- **Excerpted records**:

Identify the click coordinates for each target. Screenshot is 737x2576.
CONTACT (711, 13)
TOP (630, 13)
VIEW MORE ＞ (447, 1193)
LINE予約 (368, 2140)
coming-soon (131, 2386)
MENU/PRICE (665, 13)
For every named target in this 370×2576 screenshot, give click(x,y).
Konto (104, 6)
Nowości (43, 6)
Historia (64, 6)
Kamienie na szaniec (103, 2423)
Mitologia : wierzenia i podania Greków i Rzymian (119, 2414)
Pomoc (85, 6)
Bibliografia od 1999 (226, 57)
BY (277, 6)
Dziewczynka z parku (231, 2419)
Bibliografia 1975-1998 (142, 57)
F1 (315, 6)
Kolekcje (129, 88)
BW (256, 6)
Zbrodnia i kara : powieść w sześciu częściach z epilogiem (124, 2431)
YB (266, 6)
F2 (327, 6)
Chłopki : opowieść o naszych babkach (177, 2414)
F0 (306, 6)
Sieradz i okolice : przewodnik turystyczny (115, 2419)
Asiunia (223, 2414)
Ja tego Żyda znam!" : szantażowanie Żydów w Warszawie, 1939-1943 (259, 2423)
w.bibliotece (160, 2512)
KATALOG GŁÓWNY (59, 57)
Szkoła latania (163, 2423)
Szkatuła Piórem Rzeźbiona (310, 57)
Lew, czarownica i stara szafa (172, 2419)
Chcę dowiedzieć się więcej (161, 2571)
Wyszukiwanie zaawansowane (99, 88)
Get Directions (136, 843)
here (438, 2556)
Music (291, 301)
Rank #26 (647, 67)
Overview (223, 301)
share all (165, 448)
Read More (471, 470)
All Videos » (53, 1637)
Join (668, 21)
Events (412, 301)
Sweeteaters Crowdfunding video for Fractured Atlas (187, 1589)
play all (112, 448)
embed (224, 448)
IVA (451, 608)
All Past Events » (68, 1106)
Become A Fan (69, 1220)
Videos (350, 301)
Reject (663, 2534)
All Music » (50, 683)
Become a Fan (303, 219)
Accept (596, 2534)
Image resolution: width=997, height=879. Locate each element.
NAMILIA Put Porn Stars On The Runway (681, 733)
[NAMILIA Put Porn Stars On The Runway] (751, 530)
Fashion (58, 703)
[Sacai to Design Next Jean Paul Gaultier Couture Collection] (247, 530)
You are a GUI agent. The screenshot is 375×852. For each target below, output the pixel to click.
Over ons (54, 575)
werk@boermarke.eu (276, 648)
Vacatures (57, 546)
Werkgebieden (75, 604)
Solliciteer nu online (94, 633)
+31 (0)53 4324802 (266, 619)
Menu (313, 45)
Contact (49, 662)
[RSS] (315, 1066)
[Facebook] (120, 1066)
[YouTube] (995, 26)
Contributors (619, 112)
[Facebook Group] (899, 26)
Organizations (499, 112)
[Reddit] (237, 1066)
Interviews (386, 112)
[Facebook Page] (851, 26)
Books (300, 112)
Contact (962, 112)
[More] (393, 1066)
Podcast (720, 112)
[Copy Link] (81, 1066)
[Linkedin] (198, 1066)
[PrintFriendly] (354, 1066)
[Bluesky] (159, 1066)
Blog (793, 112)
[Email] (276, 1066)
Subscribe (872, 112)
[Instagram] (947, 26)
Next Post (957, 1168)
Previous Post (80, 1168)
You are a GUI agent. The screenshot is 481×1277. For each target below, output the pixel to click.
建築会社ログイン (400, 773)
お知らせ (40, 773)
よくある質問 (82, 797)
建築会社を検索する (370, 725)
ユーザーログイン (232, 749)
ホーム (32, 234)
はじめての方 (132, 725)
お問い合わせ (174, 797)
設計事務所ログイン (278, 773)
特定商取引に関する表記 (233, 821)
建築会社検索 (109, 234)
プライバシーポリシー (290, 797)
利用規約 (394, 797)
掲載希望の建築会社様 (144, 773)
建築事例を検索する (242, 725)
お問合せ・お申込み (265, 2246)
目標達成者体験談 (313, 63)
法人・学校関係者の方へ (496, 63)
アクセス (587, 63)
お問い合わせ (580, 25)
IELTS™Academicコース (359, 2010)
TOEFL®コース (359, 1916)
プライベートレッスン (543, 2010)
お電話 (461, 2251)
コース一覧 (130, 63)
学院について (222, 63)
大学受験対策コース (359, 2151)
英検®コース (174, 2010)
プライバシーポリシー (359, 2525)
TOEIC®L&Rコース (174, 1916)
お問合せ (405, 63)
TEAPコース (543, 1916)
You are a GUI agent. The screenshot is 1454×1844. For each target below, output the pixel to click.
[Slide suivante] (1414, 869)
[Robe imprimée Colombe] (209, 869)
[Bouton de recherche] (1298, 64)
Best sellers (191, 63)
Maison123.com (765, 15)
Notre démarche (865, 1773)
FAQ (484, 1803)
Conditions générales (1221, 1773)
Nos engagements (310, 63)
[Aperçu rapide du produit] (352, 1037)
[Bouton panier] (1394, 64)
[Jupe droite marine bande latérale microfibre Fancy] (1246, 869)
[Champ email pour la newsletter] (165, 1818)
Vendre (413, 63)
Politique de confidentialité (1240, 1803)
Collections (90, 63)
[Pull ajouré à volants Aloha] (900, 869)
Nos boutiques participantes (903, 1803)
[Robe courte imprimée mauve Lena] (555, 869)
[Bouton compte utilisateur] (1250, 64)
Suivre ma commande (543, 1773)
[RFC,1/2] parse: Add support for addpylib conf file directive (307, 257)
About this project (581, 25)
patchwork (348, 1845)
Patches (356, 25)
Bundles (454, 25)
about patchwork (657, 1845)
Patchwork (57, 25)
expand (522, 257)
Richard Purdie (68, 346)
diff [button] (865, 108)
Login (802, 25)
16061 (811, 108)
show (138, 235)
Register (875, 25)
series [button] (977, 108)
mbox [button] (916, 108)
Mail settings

- **Task to complete**:
Set out every line of the material above as a numbered list, leaving out any blank lines.

- **Exercise output**:
1. Identify the click coordinates for each target. Screenshot is 737x2576.
2. CONTACT (711, 13)
3. TOP (630, 13)
4. VIEW MORE ＞ (447, 1193)
5. LINE予約 (368, 2140)
6. coming-soon (131, 2386)
7. MENU/PRICE (665, 13)
8. For every named target in this 370×2576 screenshot, give click(x,y).
9. Konto (104, 6)
10. Nowości (43, 6)
11. Historia (64, 6)
12. Kamienie na szaniec (103, 2423)
13. Mitologia : wierzenia i podania Greków i Rzymian (119, 2414)
14. Pomoc (85, 6)
15. Bibliografia od 1999 (226, 57)
16. BY (277, 6)
17. Dziewczynka z parku (231, 2419)
18. Bibliografia 1975-1998 (142, 57)
19. F1 (315, 6)
20. Kolekcje (129, 88)
21. BW (256, 6)
22. Zbrodnia i kara : powieść w sześciu częściach z epilogiem (124, 2431)
23. YB (266, 6)
24. F2 (327, 6)
25. Chłopki : opowieść o naszych babkach (177, 2414)
26. F0 (306, 6)
27. Sieradz i okolice : przewodnik turystyczny (115, 2419)
28. Asiunia (223, 2414)
29. Ja tego Żyda znam!" : szantażowanie Żydów w Warszawie, 1939-1943 (259, 2423)
30. w.bibliotece (160, 2512)
31. KATALOG GŁÓWNY (59, 57)
32. Szkoła latania (163, 2423)
33. Szkatuła Piórem Rzeźbiona (310, 57)
34. Lew, czarownica i stara szafa (172, 2419)
35. Chcę dowiedzieć się więcej (161, 2571)
36. Wyszukiwanie zaawansowane (99, 88)
37. Get Directions (136, 843)
38. here (438, 2556)
39. Music (291, 301)
40. Rank #26 (647, 67)
41. Overview (223, 301)
42. share all (165, 448)
43. Read More (471, 470)
44. All Videos » (53, 1637)
45. Join (668, 21)
46. Events (412, 301)
47. Sweeteaters Crowdfunding video for Fractured Atlas (187, 1589)
48. play all (112, 448)
49. embed (224, 448)
50. IVA (451, 608)
51. All Past Events » (68, 1106)
52. Become A Fan (69, 1220)
53. Videos (350, 301)
54. Reject (663, 2534)
55. All Music » (50, 683)
56. Become a Fan (303, 219)
57. Accept (596, 2534)
58. Image resolution: width=997, height=879. Locate each element.
59. NAMILIA Put Porn Stars On The Runway (681, 733)
60. [NAMILIA Put Porn Stars On The Runway] (751, 530)
61. Fashion (58, 703)
62. [Sacai to Design Next Jean Paul Gaultier Couture Collection] (247, 530)
63. You are a GUI agent. The screenshot is 375×852. For each target below, output the pixel to click.
64. Over ons (54, 575)
65. werk@boermarke.eu (276, 648)
66. Vacatures (57, 546)
67. Werkgebieden (75, 604)
68. Solliciteer nu online (94, 633)
69. +31 (0)53 4324802 (266, 619)
70. Menu (313, 45)
71. Contact (49, 662)
72. [RSS] (315, 1066)
73. [Facebook] (120, 1066)
74. [YouTube] (995, 26)
75. Contributors (619, 112)
76. [Facebook Group] (899, 26)
77. Organizations (499, 112)
78. [Reddit] (237, 1066)
79. Interviews (386, 112)
80. [Facebook Page] (851, 26)
81. Books (300, 112)
82. Contact (962, 112)
83. [More] (393, 1066)
84. Podcast (720, 112)
85. [Copy Link] (81, 1066)
86. [Linkedin] (198, 1066)
87. [PrintFriendly] (354, 1066)
88. [Bluesky] (159, 1066)
89. Blog (793, 112)
90. [Email] (276, 1066)
91. Subscribe (872, 112)
92. [Instagram] (947, 26)
93. Next Post (957, 1168)
94. Previous Post (80, 1168)
95. You are a GUI agent. The screenshot is 481×1277. For each target below, output the pixel to click.
96. 建築会社ログイン (400, 773)
97. お知らせ (40, 773)
98. よくある質問 (82, 797)
99. 建築会社を検索する (370, 725)
100. ユーザーログイン (232, 749)
101. ホーム (32, 234)
102. はじめての方 (132, 725)
103. お問い合わせ (174, 797)
104. 設計事務所ログイン (278, 773)
105. 特定商取引に関する表記 (233, 821)
106. 建築会社検索 (109, 234)
107. プライバシーポリシー (290, 797)
108. 利用規約 (394, 797)
109. 掲載希望の建築会社様 (144, 773)
110. 建築事例を検索する (242, 725)
111. お問合せ・お申込み (265, 2246)
112. 目標達成者体験談 (313, 63)
113. 法人・学校関係者の方へ (496, 63)
114. アクセス (587, 63)
115. お問い合わせ (580, 25)
116. IELTS™Academicコース (359, 2010)
117. TOEFL®コース (359, 1916)
118. プライベートレッスン (543, 2010)
119. お電話 (461, 2251)
120. コース一覧 (130, 63)
121. 学院について (222, 63)
122. 大学受験対策コース (359, 2151)
123. 英検®コース (174, 2010)
124. プライバシーポリシー (359, 2525)
125. TOEIC®L&Rコース (174, 1916)
126. お問合せ (405, 63)
127. TEAPコース (543, 1916)
128. You are a GUI agent. The screenshot is 1454×1844. For each target below, output the pixel to click.
129. [Slide suivante] (1414, 869)
130. [Robe imprimée Colombe] (209, 869)
131. [Bouton de recherche] (1298, 64)
132. Best sellers (191, 63)
133. Maison123.com (765, 15)
134. Notre démarche (865, 1773)
135. FAQ (484, 1803)
136. Conditions générales (1221, 1773)
137. Nos engagements (310, 63)
138. [Aperçu rapide du produit] (352, 1037)
139. [Bouton panier] (1394, 64)
140. [Jupe droite marine bande latérale microfibre Fancy] (1246, 869)
141. [Champ email pour la newsletter] (165, 1818)
142. Vendre (413, 63)
143. Politique de confidentialité (1240, 1803)
144. Collections (90, 63)
145. [Pull ajouré à volants Aloha] (900, 869)
146. Nos boutiques participantes (903, 1803)
147. [Robe courte imprimée mauve Lena] (555, 869)
148. [Bouton compte utilisateur] (1250, 64)
149. Suivre ma commande (543, 1773)
150. [RFC,1/2] parse: Add support for addpylib conf file directive (307, 257)
151. About this project (581, 25)
152. patchwork (348, 1845)
153. Patches (356, 25)
154. Bundles (454, 25)
155. about patchwork (657, 1845)
156. Patchwork (57, 25)
157. expand (522, 257)
158. Richard Purdie (68, 346)
159. diff [button] (865, 108)
160. Login (802, 25)
161. 16061 (811, 108)
162. show (138, 235)
163. Register (875, 25)
164. series [button] (977, 108)
165. mbox [button] (916, 108)
166. Mail settings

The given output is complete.